You know what else we’re doing? We’re NOT saving. Saving for the day we develop a long term illness like dementia.
That said, we’re about as undesirable as they come. And you should be pissed off about that. After all, we’re not safe from Alzheimer’s disease or other dementias… there are no cures, no means of prevention. NADA.
Still not convinced? Just Google, “Alzheimer’s and 2050.”
This is the quiet before the Tsunami.
Here are a few things you should know:
- Alzheimer’s disease is just one of several types of dementias (my mom has frontotemporal dementia).
- HIV/AIDS was once considered a death sentence; today it’s a “manageable disease.” That’s because a lot of money was thrown into the research bucket and antiviral drugs were developed.
- Medicare will NOT pay for nursing home/assisted living care.
- You can’t afford to grow old. According to Genworth’s 2012 Cost of Care Survey, which I found in an online article on Next Avenue, “one year of long-term care ranges from $39,600 for an assisted living facility to $81,030 for a private room in a nursing home.” (source: Next Avenue; Genworth)
- Alzheimer’s disease is the sixth-leading cause of death in the U.S. and the only cause of death among the top 10 in the United States that cannot be prevented, cured or even slowed. (source: 2012 Alzheimer’s Association, Facts & Figures report)
- Have you ever changed an adult’s diaper? More than 15 million Americans provide unpaid care valued at $210 billion for persons with Alzheimer’s and other dementias. (source: 2012 Alzheimer’s Association, Facts & Figures report)
- In 2012, the direct costs of caring for those with Alzheimer’s or other dementias to American society will total an estimated $200 billion, including $140 billion in costs to Medicare and Medicaid. Unless something is done, the care costs of Alzheimer’s and other dementias will soar from $200 billion to a projected $1.1 trillion (in today’s dollars) by 2050. (source: 2012 Alzheimer’s Association, Facts & Figures report)
What can you (reasonably) do?
- Become an advocate.
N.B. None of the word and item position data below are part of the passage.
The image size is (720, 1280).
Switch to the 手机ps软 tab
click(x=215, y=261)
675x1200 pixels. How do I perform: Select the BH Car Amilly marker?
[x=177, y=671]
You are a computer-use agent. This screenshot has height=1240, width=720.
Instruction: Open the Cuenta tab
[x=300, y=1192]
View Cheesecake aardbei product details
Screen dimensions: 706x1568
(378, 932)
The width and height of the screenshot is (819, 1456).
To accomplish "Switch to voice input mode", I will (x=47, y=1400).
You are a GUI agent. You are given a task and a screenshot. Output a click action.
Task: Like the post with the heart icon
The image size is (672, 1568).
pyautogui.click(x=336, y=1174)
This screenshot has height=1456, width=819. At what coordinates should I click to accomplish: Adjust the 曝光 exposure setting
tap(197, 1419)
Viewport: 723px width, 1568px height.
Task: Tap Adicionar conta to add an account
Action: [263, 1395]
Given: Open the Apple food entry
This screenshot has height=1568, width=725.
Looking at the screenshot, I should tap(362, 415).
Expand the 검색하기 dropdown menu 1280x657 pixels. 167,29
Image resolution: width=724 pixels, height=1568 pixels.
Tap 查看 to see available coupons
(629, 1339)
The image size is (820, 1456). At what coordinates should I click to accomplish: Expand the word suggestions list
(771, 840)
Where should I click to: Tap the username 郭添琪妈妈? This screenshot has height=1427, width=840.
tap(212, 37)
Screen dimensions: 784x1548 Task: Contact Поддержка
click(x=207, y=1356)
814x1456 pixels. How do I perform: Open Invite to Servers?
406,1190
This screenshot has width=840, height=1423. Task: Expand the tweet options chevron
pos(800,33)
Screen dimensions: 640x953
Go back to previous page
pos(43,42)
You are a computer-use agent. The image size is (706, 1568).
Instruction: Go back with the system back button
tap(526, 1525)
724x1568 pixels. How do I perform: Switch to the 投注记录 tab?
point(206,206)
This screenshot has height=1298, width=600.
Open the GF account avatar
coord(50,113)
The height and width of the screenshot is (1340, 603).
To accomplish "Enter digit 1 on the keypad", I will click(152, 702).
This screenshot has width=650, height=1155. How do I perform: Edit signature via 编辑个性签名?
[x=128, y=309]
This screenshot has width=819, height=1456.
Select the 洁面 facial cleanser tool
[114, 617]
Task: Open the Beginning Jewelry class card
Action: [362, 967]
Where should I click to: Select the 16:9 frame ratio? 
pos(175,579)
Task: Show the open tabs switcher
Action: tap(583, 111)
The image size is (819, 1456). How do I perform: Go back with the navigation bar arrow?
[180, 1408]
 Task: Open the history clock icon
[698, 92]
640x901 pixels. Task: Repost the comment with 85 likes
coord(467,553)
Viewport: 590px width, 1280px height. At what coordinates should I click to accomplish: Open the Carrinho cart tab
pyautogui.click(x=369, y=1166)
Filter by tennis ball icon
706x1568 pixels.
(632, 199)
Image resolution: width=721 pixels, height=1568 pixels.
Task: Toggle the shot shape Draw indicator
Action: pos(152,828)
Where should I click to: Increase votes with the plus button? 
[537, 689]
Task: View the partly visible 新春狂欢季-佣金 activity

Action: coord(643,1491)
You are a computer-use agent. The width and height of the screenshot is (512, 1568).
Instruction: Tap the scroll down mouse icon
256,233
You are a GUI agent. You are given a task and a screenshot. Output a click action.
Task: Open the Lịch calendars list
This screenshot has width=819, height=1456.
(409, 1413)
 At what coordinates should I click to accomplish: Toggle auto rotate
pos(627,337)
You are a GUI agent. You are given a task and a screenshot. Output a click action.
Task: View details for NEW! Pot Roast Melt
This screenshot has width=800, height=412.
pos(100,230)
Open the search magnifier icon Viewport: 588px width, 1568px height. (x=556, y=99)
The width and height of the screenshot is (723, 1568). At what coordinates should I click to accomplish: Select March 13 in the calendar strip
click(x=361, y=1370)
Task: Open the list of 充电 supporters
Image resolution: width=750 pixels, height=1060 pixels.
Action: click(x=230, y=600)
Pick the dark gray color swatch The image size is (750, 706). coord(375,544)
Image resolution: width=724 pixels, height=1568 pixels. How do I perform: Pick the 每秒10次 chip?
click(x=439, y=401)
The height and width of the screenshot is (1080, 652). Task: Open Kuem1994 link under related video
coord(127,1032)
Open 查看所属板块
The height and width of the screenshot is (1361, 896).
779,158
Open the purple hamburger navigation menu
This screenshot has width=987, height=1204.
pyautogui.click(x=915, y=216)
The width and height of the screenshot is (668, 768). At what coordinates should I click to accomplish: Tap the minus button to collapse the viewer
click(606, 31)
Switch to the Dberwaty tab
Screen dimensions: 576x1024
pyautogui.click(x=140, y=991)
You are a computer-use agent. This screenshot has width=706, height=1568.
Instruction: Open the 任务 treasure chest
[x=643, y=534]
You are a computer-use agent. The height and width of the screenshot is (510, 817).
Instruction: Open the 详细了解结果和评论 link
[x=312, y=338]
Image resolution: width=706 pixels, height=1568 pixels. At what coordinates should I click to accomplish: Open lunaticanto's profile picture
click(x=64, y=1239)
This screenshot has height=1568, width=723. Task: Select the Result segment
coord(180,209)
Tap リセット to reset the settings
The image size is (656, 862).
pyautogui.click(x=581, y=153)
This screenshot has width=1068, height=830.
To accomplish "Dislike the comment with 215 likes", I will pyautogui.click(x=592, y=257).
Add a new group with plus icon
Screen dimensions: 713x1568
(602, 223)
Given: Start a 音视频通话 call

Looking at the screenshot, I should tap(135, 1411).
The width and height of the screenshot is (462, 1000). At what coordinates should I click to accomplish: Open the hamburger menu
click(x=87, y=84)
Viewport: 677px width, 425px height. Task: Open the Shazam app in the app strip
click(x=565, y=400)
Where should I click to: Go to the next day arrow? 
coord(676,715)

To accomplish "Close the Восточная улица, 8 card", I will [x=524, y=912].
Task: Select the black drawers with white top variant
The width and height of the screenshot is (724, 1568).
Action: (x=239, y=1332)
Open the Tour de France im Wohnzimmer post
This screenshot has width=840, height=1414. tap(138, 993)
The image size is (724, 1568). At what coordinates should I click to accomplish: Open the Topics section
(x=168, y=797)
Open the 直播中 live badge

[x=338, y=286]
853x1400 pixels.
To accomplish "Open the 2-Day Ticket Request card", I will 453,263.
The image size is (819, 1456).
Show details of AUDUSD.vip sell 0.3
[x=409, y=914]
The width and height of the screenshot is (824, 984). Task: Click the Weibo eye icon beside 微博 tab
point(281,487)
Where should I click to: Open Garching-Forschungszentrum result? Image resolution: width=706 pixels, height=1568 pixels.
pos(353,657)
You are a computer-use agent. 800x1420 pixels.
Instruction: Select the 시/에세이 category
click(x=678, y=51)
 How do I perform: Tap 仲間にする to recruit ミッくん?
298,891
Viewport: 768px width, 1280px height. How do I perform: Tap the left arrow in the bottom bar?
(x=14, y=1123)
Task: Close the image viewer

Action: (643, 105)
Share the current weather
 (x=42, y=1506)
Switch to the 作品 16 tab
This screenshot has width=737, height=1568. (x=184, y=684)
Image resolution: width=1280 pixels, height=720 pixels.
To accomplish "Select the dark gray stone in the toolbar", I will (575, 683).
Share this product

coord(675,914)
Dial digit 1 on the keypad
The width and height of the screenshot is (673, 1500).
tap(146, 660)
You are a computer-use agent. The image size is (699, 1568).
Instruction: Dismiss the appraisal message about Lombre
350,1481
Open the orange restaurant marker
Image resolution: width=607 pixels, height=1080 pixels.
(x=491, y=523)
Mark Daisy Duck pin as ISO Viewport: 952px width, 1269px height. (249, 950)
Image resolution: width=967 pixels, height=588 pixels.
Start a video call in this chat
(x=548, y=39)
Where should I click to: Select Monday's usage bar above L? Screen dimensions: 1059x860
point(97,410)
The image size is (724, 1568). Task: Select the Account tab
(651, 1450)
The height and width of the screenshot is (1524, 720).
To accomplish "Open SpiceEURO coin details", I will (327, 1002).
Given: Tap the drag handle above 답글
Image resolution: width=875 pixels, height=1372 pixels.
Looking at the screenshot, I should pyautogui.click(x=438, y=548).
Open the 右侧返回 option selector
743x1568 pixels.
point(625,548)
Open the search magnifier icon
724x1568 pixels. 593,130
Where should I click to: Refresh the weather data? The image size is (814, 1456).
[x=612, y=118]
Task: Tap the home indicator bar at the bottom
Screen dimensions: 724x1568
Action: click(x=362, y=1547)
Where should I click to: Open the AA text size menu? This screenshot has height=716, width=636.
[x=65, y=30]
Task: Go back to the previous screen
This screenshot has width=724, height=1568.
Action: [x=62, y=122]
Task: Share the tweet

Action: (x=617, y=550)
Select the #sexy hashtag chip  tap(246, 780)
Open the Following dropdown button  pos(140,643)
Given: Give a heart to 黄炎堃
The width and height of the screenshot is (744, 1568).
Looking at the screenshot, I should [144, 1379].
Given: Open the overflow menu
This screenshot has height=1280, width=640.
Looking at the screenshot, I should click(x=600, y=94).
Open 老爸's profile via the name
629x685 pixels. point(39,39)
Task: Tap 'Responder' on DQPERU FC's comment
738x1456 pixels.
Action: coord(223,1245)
Make your voice heard.
- Get information: Call Banner Alzheimer’s Institute, the Alzheimer’s Association or the Association for Frontotemporal Degeneration
- Call your Representative and make an appointment to tell your story (remember, politicians are technically supposed to work for you).
- Attend local town halls.
- Join YAAA! – Young Adults for Alzheimer’s Awareness!
- Walk to End Alzheimer’s
- Write an editorial for your local newspaper.
- Connect with others via social media (Facebook, Twitter), support groups, or your local Alzheimer’s Association.
- Meet new people at the Alzheimer’s Forum in Washington DC.
- Participate in clinical trials.
Here’s the myth: Alzheimer’s disease and other dementias are diseases old people get. Here’s the truth: People in their 30s, 40s and 50s are developing dementia. Here’s the other truth: This disease will touch your life one day, if it hasn’t already.
Dementia is not an old person’s disease.